А любовный поединок автоматически, по сути, отождествляется с соцсоревнованием: трудовым актом, который тут и есть акт любовный. По сути, здесь воспроизведен обрядовый прообраз сюжета «Земли». Сцена уборки урожая оказывается вновь кульминацией сюжета, а сам сюжет — его метафорой. Опять-таки, Савченко здесь родоначальник, ибо если искать в «Гармони» мотивы любовного экстаза, то они заключены именно в подобной сцене, где герой и героиня показывают вдвоем чудеса трудового энтузиазма. Ритм трудового марша определяет строй комедии, трудовой марш становится заменителем — и очень успешно! — лирической арии. Не случайно ни в «Богатой невесте», ни в «Трактористах» лирическая тема в музыке столь мало значит. Марш — вот подлинная лирика этого мира.
В этом контексте крайне многозначительно постоянство исполнительниц именно женских ролей, в отличие от мужских. Так же, как в финальных кадрах «Земли», мы видим героиню в объятиях нового избранника, но — типажно схожего с Василием, так и здесь — новый, очередной избранник лишь маска, за которой скрывается одно и то же лицо, ибо: «когда страна прикажет быть героем, у нас героем становится любой».

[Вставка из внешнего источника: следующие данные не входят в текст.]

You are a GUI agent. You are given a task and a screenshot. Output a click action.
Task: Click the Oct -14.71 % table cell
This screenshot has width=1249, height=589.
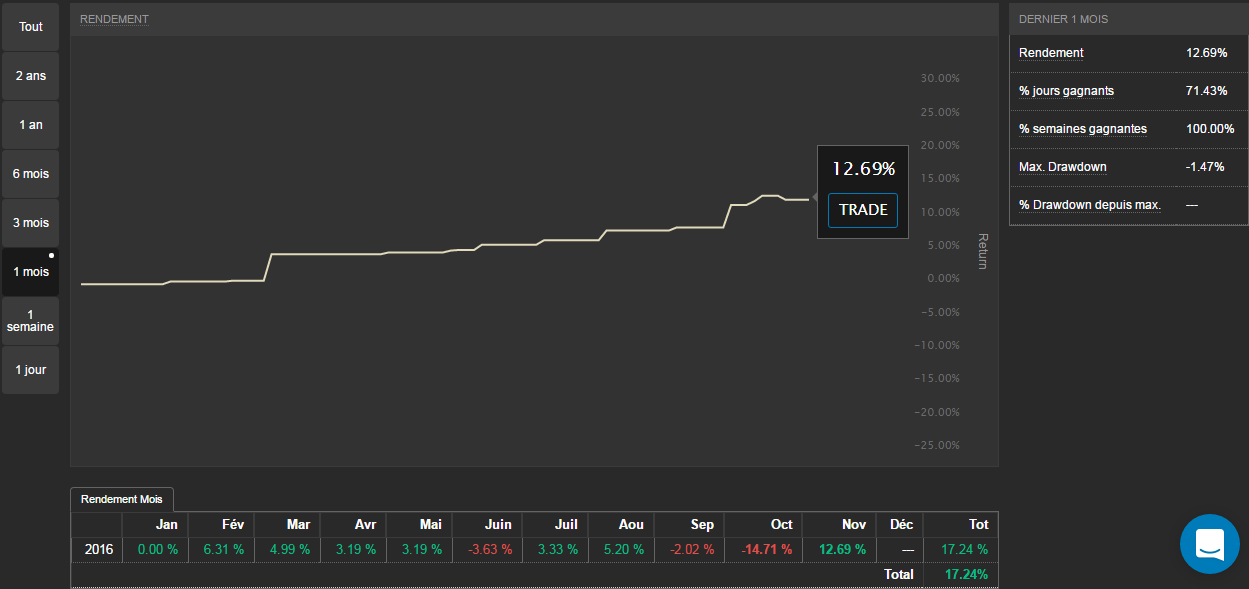(x=766, y=549)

Показательно, что безусловной полнотой здесь обладает, как заметила Мария Энценсбергер, не мужчина, а женщина. Избранник ее всегда должен приложить усилие, чтобы с ней сравняться: стать окончательно вровень с природой, соединиться, собрать урожай. Потому, между прочим, женщина в этой комедии непременно являет некое подобие великолепного андрогина, носит мужской костюм, при том, что необходимости доказывать свое равенство с мужчиной нет уже и в помине. Полностью окультуренная, социализованная — «советизованная» — природа — это и есть героиня музыкальной комедии. Подобное единение исключает мотив жертвы, гарантирует герою бессмертие, наступление такой жизни, «что и помирать не надо», о которой мечтает — перед смертью! — герой «Чапаева»[2]. Перед нами наконец искомый вариант «поэзии советских деревень».
Соответственно и тяжелое ранение героя, заявленное в сюжете, опровергается изобразительным рядом, где мы видим героя столь же бравым, как и в первую встречу. <...>
Марголит Е. Заклинание эпосом. «Гармонь» Игоря Савченко и генезис советской музыкальной комедии // Киноведческие записки. 1992. № 13.
Примечания
- ^ См. в этой связи наблюдения Марии Энценсбергер, высказанные в ее статье «Сказка и быль в советской музыкальной комедии».
- ^ Эти закономерности неожиданно и выразительно проявляются при переходе в другой материал. В «Шесть часов вечера после войны» большая часть сцен происходит зимой с участием героини. Зима здесь — распространенный в кино военных лет знак русской природы-воительницы, с женщиной как раз по преимуществу соединяемый («Радуга», «Убийцы выходят на дорогу»).